I have a confession—a terrible one, for a book-lover.
I hate libraries.
Stepping through the front door gives me a sense of vertigo. Rows and rows of shelves and shelves of books! A wild impulse seizes me: I need to read everything. I have visions of working my way methodically along the stacks, consuming every volume in turn till I’ve absorbed all of humanity’s collected experiences. But there’s far too much for one person to handle, and more is being published all the time. I’m overwhelmed by the fathomless volume of words and a queasy sea-sickness sets in.
Ceridwen Dovey says she, too, suffers from the “ailment” of being “overwhelmed by the number of books in the world.” In her essay on reading, she quotes bibliotherapist Susan Elderkin on the subject: “If you actually calculate how many books you read in a year—and how many that means you’re likely to read before you die—you’ll start to realize that you need to be highly selective in order to make the most of your reading time.”
The fear of drowning in literature coupled with comments on the inevitability of death. Cue my library anxiety. With each trip to pick up a few holds, I worry: Will today be the day the Dewey Decimal System induces a full-fledged panic attack?
Happily it’s never come to that. Still, once I check out my selection and head for the door, I’m not home free. As I emerge into the world a second impulse tends to grip me: I need to stop writing.
To write is to add to the world’s burden. Publishing only bloats its bookshelves with more titles to taunt time-strapped readers. No one needs another book on their unfinishable list! And if someone does read my work? In the zero-sum game of mortal pursuits, I’ve deprived them of the chance to enjoy Tolstoy instead.
So you see, I hate libraries. I hate them because they paralyze me with impossible impulses, first as a reader, then as a writer.
On the other hand, yes, I confess—I also love libraries.
I tend to feel this love best when I’m not in one (as I was this morning) but reflecting on them from the safety of my couch (where I am now). After all, what’s the alternative to libraries? Not collecting and cataloguing all that humanity has written over the millennia? Not giving communities a central place to exchange stories, experience their heritage, explore each other’s minds?
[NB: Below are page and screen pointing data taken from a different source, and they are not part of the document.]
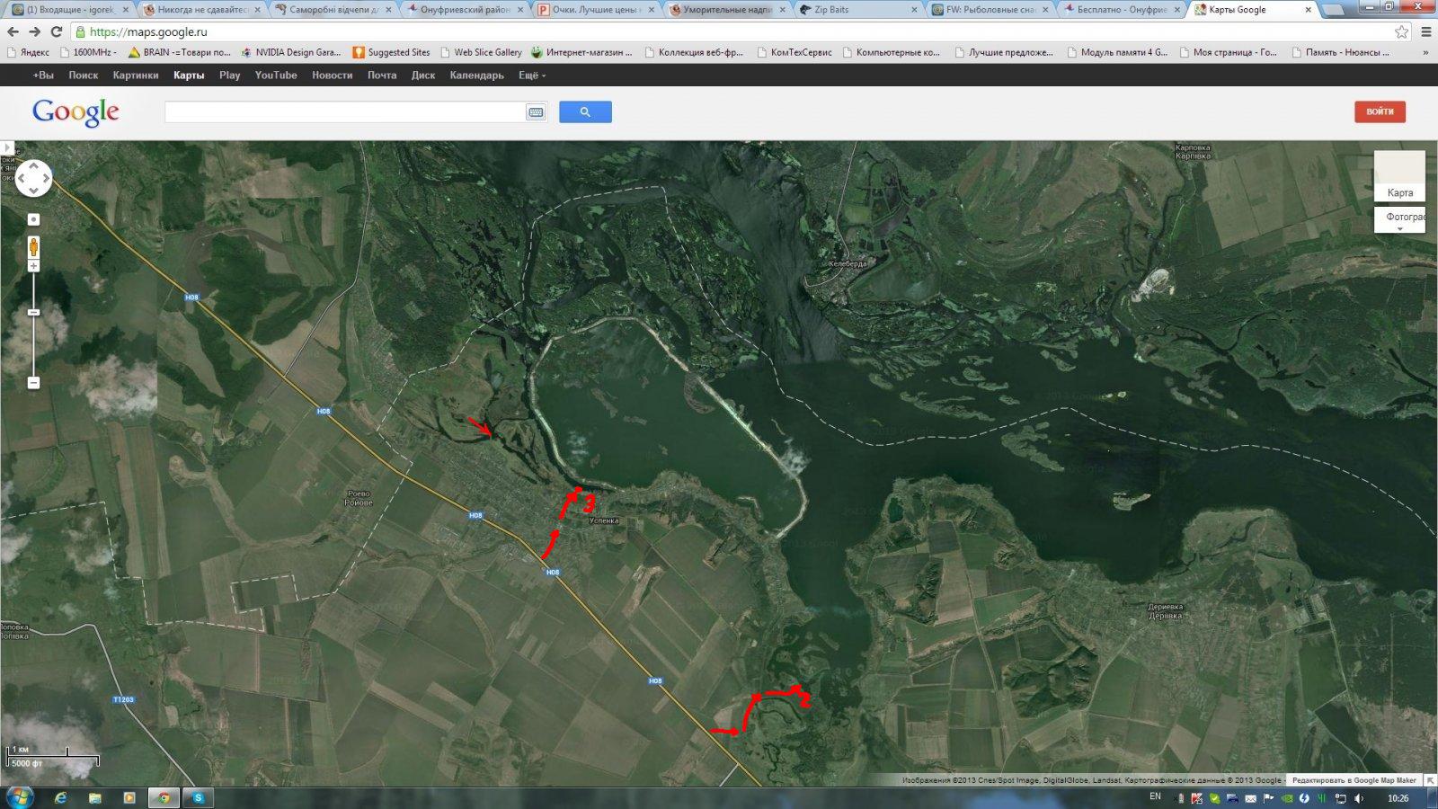
Task: Click the blue search magnifier button
Action: point(585,111)
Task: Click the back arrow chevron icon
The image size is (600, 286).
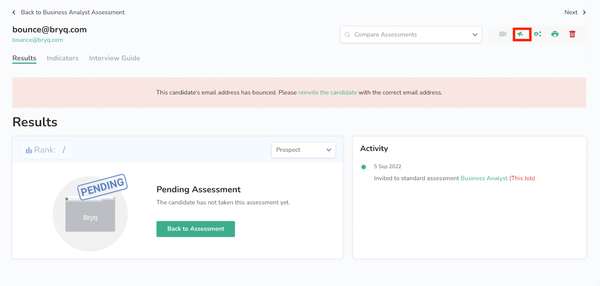Action: click(x=14, y=12)
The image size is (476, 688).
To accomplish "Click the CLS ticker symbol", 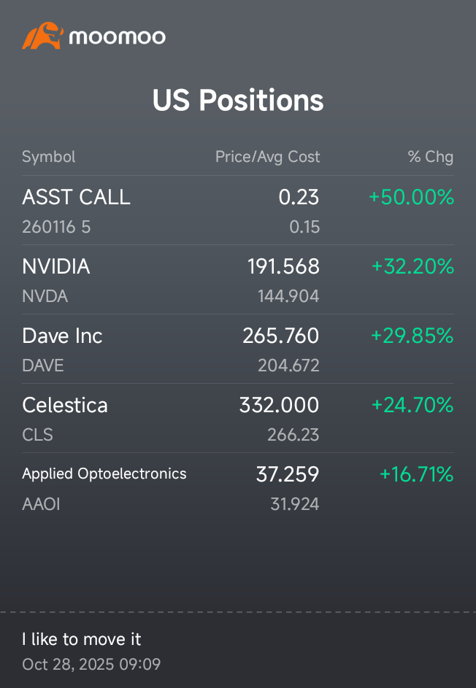I will (38, 435).
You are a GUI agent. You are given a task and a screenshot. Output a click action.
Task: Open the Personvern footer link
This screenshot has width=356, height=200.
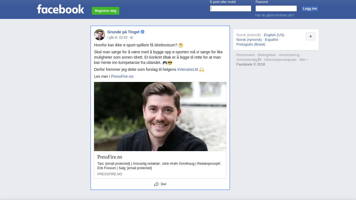click(x=246, y=55)
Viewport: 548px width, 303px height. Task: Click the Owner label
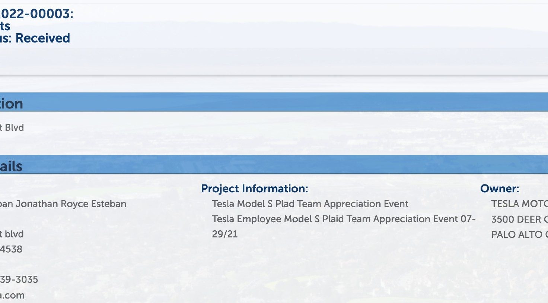[500, 189]
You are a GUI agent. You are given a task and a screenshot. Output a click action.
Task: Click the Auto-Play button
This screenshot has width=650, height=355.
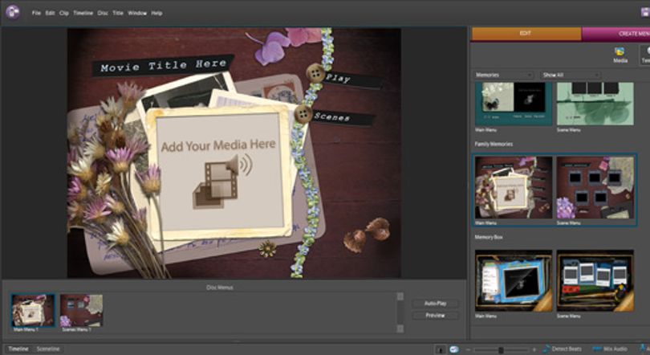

Libraries may terrify me the way the ocean does with its unknowable depths and unswimmable widths, but the idea of no libraries seems as deadly as the desert. Pick your poison: to lose yourself on an endless voyage in the waves of others’ writing, or to die dried up by drought. Queasy as it makes me, I’ll take the ocean.
And if an ocean there will be—waves of human writing on all sides—I may as well give myself permission to contribute to it. Hilton Als speaks to this in his essay “Ghosts in Sunlight”: “Jean Rhys says that she considered her writing to be the tiniest stream, one that trickles into the vast ocean that is world literature. But without those streams there would be no ocean.”
Better to live (and die) in a world with more streams than any one mortal could see, to ensure that collectively our species’ oceans never run dry. I try to remind myself of this when that library seasickness hits: you are just another explorer, buoyed up by others’ work; you don’t need to chart every corner of the ocean, only enjoy the journey you’re on. Keep reading.
And you may as well let your own literary stream flow into that ocean as well. It might not seem like the world needs you to swell its volumes, but your story is part of humanity’s story and deserves its sliver of shelf as well. Who knows which fellow human will ride your wave one day? Keep writing.
The very existence of libraries affords the best evidence that we may yet have hope for the future of man.